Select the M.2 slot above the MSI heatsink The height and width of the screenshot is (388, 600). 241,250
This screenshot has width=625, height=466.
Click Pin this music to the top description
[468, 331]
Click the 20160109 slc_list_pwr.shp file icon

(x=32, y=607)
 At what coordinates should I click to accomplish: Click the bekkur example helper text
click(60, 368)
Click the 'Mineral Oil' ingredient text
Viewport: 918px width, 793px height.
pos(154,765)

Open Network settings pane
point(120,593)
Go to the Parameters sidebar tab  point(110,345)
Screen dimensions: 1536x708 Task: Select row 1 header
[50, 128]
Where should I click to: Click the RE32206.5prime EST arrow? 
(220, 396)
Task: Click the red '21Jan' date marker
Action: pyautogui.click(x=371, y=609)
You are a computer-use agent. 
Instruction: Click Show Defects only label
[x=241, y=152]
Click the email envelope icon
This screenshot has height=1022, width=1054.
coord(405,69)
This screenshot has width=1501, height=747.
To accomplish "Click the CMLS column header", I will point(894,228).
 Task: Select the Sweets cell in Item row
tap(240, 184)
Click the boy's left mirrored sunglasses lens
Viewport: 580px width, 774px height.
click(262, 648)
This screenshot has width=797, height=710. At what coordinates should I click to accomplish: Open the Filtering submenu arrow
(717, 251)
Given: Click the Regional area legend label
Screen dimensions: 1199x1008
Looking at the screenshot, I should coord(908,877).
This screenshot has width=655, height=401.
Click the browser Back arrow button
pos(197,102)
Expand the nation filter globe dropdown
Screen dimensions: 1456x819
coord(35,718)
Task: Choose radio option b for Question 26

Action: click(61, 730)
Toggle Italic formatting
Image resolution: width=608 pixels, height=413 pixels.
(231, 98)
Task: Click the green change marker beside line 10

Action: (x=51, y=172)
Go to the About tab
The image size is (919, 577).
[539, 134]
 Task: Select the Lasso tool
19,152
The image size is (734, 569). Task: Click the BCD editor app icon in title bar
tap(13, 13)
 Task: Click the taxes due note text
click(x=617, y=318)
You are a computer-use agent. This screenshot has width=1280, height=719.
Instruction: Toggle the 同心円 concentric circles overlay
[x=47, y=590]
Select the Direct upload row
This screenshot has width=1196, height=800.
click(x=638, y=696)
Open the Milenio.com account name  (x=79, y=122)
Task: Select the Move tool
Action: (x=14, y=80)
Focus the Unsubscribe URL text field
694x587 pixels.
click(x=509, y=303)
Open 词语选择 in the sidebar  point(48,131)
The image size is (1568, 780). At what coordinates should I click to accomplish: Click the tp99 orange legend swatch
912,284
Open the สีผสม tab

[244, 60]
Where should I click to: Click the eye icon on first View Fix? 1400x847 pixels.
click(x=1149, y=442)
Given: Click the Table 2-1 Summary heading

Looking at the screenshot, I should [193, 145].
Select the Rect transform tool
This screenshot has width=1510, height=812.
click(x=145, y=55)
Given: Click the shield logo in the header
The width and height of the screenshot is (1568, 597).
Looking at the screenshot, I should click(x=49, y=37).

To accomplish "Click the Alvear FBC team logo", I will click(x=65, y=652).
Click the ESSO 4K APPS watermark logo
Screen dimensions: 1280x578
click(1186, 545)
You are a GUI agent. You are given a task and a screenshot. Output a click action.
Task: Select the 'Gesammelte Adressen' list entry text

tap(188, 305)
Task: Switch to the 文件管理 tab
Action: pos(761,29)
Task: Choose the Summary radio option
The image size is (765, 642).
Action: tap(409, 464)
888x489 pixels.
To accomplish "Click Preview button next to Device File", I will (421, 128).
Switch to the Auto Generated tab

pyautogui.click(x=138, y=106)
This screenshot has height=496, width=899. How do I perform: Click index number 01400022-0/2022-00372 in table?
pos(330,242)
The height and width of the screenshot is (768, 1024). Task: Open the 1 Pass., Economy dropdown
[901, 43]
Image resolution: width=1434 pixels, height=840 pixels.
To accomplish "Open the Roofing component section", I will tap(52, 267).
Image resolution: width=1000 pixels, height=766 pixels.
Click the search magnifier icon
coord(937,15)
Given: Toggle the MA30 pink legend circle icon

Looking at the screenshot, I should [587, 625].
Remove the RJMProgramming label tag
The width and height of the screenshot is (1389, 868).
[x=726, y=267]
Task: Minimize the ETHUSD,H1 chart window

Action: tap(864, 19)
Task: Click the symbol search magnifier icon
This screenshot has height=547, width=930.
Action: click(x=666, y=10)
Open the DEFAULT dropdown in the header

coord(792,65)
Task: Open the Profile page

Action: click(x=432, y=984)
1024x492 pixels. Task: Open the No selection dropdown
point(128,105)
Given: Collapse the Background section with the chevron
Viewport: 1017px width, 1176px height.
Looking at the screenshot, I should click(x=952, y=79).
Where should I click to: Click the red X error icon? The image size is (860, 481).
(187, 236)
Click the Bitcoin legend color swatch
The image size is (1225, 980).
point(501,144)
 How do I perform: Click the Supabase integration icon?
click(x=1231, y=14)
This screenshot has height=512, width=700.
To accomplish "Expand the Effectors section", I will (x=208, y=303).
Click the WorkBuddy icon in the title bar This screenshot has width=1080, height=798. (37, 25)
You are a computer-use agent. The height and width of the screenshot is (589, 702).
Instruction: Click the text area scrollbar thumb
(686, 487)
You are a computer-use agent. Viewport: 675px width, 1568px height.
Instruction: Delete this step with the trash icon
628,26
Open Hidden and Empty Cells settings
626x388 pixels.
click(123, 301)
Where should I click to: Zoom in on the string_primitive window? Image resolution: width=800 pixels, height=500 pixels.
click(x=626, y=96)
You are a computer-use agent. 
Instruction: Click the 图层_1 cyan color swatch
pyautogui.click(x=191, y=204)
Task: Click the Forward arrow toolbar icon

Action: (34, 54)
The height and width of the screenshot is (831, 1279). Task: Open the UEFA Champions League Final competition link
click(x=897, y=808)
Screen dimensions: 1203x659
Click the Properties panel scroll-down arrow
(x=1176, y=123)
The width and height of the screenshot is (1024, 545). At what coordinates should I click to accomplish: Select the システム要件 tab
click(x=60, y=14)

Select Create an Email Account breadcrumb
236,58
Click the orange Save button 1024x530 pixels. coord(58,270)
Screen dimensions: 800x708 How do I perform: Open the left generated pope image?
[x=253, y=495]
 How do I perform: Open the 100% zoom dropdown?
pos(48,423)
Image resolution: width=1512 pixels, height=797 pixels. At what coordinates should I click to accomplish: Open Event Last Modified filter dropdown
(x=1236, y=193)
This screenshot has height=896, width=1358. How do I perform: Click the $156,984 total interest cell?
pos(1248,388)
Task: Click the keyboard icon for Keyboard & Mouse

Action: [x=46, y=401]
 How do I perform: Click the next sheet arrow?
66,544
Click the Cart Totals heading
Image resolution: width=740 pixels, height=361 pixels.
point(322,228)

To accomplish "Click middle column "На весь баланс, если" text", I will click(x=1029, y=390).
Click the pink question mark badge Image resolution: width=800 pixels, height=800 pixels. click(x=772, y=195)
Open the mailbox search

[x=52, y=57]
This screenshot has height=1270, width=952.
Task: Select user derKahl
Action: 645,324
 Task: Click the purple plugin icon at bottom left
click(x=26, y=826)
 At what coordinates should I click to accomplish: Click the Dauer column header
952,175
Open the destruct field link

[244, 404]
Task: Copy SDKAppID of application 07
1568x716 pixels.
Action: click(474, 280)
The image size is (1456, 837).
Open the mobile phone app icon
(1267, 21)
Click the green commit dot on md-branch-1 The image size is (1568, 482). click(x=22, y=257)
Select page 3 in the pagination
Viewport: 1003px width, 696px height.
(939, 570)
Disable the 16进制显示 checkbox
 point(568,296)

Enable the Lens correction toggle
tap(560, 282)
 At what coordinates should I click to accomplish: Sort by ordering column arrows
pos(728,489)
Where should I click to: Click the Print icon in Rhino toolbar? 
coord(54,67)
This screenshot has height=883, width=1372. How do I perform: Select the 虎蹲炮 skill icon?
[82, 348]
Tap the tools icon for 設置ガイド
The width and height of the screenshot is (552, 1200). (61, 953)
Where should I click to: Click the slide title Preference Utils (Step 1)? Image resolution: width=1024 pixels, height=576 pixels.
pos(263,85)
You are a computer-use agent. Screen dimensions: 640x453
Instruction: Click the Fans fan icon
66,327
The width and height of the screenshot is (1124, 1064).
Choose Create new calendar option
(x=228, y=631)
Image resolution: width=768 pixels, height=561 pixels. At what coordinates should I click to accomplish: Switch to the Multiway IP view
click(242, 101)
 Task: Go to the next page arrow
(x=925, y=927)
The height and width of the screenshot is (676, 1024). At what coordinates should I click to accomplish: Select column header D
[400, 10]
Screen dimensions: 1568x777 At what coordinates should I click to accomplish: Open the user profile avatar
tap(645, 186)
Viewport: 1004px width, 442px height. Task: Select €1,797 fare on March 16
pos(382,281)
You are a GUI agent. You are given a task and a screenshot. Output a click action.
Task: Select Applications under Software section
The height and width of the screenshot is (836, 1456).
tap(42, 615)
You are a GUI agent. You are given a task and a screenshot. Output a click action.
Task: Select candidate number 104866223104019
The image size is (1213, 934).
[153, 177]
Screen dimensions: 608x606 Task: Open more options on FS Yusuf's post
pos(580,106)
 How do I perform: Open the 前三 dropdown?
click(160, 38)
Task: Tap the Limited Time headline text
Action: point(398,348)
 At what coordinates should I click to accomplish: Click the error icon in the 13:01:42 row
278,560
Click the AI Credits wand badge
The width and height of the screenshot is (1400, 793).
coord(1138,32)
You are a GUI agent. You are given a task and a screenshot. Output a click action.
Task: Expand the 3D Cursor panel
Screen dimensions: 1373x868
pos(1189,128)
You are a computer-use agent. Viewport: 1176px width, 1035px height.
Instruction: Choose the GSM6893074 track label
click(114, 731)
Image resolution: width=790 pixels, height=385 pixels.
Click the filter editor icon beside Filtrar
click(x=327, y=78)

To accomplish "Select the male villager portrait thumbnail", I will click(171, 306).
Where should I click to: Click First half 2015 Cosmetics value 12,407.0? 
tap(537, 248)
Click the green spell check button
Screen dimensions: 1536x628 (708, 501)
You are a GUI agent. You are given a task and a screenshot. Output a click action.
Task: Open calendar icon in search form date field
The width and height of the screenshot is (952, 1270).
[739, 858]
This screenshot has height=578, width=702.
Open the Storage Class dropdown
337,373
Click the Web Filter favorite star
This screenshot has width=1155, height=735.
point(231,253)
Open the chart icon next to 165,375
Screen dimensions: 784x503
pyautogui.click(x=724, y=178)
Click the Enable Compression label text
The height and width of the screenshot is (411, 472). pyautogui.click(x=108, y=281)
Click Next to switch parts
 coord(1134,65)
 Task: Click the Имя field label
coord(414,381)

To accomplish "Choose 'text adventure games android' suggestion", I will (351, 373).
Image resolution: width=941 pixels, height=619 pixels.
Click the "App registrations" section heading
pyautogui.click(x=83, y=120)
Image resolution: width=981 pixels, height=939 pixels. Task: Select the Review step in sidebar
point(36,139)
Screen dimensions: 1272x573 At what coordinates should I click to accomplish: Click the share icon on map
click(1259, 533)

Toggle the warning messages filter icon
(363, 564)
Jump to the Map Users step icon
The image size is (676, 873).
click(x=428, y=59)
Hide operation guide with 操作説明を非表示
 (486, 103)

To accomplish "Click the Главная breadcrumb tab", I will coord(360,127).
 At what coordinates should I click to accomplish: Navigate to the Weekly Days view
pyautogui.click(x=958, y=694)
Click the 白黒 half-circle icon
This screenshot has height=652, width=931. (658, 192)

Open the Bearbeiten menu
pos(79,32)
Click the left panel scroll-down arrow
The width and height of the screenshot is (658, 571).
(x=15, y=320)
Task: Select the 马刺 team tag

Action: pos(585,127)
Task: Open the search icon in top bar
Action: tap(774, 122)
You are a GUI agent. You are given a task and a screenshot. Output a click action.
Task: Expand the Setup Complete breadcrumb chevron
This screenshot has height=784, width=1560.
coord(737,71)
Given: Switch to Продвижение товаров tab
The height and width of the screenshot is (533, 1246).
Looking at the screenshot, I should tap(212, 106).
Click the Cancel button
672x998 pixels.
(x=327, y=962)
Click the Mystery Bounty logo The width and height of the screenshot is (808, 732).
************
WORK TO BE COMPLETED
Please copy the lines in the records above between the one holding "This screenshot has height=896, width=1358." and the one holding "Click the Cart Totals heading", inclusive, exactly and with no other line.

RESPONSE BELOW
This screenshot has height=896, width=1358. How do I perform: Click the $156,984 total interest cell?
pos(1248,388)
Task: Click the keyboard icon for Keyboard & Mouse

Action: [x=46, y=401]
 How do I perform: Click the next sheet arrow?
66,544
Click the Cart Totals heading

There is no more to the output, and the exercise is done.